Increased risk of subclinical multi-territory non-coronary atherosclerosis with short and fragmented sleep in middle-aged subjects
Association of Sleep Duration and Quality With Subclinical AtherosclerosisLiterature - Domínguez F, Fuster V, Fernández-Alvira JM et al. - JACC 2019;73(2):134-44
Introduction and methods
Although sleep quality and duration have been associated with the risk of CAD, stroke , and subclinical atherosclerosis , most studies rely on self-reported questionnaires of sleep assessment [2-3]. Previous studies that objectively investigated sleep have shown an association between shorter sleep duration and greater carotid intima-media thickness in men , and between longer sleep and lower coronary calcification incidence . However, studies using newer and more reliable imaging techniques for measuring atherosclerosis are missing. Moreover, the association between multi-territory atherosclerosis and sleep has not been assessed yet. This study therefore evaluated the association between actigraphy-measured sleep parameters and subclinical atherosclerosis in an middle-aged population.
The observational prospective Progression of Early Subclinical Atherosclerosis–Centro Nacional de Investigaciones Cardiovasculares (PESA-CNIC)-Santander cohort study recruited male and female employees of Santander Bank in Madrid aged 40-54 years without known CVD or obstructive sleep apnea resulting in 3974 eligible participants. Quantity of sleep was assessed by triaxial accelerometry using Act Trainers accelerometers for seven days. Sleep quality was assessed by the total sleep fragmentation index defined as the sum of the movement index and fragmentation index. Participants also completed the Sleep Habits Questionnaire from the Sleep Heart Health Study . Non-coronary atherosclerosis and coronary calcification were quantified using 3-dimensional vascular ultrasound and cardiac computer tomography (CT).
Sleep duration was defined as: very short (VSSD [<6 h]), short (SSD [6-7 h]), normal/reference (RSD [7-8 h]), and long (LSD [>8 h]).
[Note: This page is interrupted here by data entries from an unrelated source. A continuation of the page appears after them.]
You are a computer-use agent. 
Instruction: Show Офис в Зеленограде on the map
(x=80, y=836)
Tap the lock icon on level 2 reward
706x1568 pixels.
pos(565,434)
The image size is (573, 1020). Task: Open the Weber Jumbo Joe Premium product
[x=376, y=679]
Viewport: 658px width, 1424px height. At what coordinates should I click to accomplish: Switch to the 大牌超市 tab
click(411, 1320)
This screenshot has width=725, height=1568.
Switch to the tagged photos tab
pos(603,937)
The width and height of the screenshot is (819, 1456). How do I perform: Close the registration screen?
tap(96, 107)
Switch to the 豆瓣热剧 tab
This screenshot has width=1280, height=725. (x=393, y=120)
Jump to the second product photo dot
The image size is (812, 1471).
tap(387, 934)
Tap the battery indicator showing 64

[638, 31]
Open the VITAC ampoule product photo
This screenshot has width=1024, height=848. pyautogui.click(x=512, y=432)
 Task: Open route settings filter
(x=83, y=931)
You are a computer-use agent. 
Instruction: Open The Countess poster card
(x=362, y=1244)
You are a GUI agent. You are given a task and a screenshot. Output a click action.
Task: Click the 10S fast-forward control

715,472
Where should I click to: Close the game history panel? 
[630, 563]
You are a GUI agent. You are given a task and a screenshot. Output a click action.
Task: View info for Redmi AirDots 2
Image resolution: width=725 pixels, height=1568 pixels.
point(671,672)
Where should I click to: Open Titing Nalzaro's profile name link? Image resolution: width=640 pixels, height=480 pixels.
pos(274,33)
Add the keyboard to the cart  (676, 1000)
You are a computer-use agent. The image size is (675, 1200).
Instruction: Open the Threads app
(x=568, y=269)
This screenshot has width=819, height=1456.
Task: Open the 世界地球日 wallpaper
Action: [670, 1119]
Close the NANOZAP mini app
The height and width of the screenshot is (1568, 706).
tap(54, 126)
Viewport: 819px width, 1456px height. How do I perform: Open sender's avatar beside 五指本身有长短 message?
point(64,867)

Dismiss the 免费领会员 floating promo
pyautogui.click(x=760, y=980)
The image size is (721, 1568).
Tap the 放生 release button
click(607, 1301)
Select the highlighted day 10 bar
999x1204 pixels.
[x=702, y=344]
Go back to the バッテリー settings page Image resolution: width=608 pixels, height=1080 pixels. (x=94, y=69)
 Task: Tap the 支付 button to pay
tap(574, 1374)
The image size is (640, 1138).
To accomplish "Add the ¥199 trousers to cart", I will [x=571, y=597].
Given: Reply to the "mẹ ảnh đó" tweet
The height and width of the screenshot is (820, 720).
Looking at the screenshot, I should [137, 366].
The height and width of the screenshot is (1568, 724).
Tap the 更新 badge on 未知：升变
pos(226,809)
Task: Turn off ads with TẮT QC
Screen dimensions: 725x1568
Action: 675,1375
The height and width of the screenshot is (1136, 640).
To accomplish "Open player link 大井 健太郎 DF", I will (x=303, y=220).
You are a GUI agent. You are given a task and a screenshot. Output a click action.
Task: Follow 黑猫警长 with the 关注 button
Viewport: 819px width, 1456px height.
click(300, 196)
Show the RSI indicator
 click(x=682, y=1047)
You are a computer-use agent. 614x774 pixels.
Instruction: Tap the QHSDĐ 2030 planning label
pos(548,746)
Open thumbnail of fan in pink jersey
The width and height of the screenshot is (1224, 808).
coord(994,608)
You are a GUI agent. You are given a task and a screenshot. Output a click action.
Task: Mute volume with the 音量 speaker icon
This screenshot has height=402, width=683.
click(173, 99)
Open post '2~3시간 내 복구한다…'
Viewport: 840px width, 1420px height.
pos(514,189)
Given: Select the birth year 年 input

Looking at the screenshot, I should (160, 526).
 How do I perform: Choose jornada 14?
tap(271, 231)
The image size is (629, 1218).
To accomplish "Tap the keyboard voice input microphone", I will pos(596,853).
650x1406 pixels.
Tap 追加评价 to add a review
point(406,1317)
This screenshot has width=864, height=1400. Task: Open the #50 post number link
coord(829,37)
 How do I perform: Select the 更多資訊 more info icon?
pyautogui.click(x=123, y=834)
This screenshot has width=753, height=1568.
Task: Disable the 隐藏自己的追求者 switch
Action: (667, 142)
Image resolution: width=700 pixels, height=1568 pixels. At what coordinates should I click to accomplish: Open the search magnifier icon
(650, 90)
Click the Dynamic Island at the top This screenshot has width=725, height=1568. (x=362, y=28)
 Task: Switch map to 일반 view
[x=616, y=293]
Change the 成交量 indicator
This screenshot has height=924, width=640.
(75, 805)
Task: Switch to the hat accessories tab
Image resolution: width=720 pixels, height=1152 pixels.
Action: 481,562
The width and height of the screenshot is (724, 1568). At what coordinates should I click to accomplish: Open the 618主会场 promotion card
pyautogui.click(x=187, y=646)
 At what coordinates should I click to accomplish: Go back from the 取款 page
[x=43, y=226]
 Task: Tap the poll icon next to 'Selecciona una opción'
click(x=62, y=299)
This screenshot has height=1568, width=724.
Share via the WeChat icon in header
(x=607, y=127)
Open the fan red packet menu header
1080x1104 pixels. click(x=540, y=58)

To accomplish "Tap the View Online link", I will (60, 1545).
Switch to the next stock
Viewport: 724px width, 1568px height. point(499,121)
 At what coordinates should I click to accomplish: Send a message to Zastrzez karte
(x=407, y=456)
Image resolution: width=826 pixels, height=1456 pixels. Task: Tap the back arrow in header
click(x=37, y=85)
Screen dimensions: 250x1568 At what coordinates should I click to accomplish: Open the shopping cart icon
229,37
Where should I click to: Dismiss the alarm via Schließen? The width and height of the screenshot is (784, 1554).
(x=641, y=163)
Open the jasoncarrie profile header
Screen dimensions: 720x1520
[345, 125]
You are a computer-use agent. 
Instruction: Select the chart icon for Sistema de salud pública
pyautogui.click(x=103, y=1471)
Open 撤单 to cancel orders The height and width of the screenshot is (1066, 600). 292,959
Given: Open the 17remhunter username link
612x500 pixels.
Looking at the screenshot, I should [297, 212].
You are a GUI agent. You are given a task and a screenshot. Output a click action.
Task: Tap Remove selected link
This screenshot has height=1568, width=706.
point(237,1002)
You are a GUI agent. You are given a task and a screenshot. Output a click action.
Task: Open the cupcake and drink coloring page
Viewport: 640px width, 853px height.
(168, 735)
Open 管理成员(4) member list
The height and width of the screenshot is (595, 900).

Participants were divided into quintiles according to sleep fragmentation and those with less fragmented sleep (first quintile) were considered as reference. Non-coronary atherosclerosis was defined as plaque presence in the carotid and femoral arteries using the Manheim criteria for 2-dimensional VUS , and the number of affected territories (1 to 4) was also recorded. Atherosclerosis was classified as mild, moderate, or severe based on tertiles of cumulative plaque volume. The Agatston coronary calcium score was measured by CT scan, and data was categorized by 0, <1, 1-100, 101-400 and >400.
- After multivariable adjustments, VSSD was independently associated with a higher non-coronary atherosclerotic plaque burden, compared with RSD (OR: 1.27, 95%CI: 1.06-1.52, P=0.008).
- Participants with VSSD showed a trend towards more extensive atherosclerosis with more affected vascular territories (OR: 1.21, 95%CI: 1.02-1.45, P=0.03), but the differences between sleep duration groups were not significant (P-overall=0.18).
- Using the Sleep Habits Questionnaire, plaque burden and the number of affected vascular territories were not significantly different between the different sleep groups in the overall association tests (P=0.33 and P=0.20, respectively), highlighting the importance of objective sleep data.
- Participants in the fifth quintile of sleep fragmentation showed significantly more affected non-coronary territories (OR for the 5th quintile of sleep fragmentation group: 1.34, 95%CI: 1.09-1.64, P=0.006), compared to the reference group.
- In the different sleep groups, no differences regarding coronary artery calcification score were observed.
In this observational study, objectively measured short sleeping times and fragmented sleep were associated with an increased risk of subclinical atherosclerosis in middle-aged subjects. These data highlight the importance of healthy sleep habits for the prevention of CVD.
In their editorial comment , Gottlieb and Bhatt discuss several limitations of the study conducted by Dominguez et al., including the limited power with only 18% of participants with a coronary artery calcium score >0, the lack of a test for significance of reported sex differences and the bias in comparison of subjective questionnaire-derived sleep duration with actigraphy-derived sleep duration. The authors also emphasize the lack of sufficient measures of blood pressure and glucose metabolism, which are associated with sleep deprivation and sleep fragmentation, and unknown causes of short sleep duration and sleep fragmentation since insomnia and apnea are associated with increased risk of vascular disease and sleep fragmentation, respectively. Finally, given the cross-sectional study design, it remains unknown whether the association between sleep duration and quality, and atherosclerosis is affected by confounders, such as smoking, sedentary lifestyle and poor diet, indicating the need of more research. The authors conclude: ‘Modifying sleep behaviors will be challenging even for short-term studies of intermediate outcomes such as blood pressure and glucose metabolism. The potentially enormous impact of sleep deprivation and disruption on population health, reinforced by the present study, is ample justification for such trials, which are needed to place sleep with confidence alongside diet and exercise as a key pillar of a healthy lifestyle.’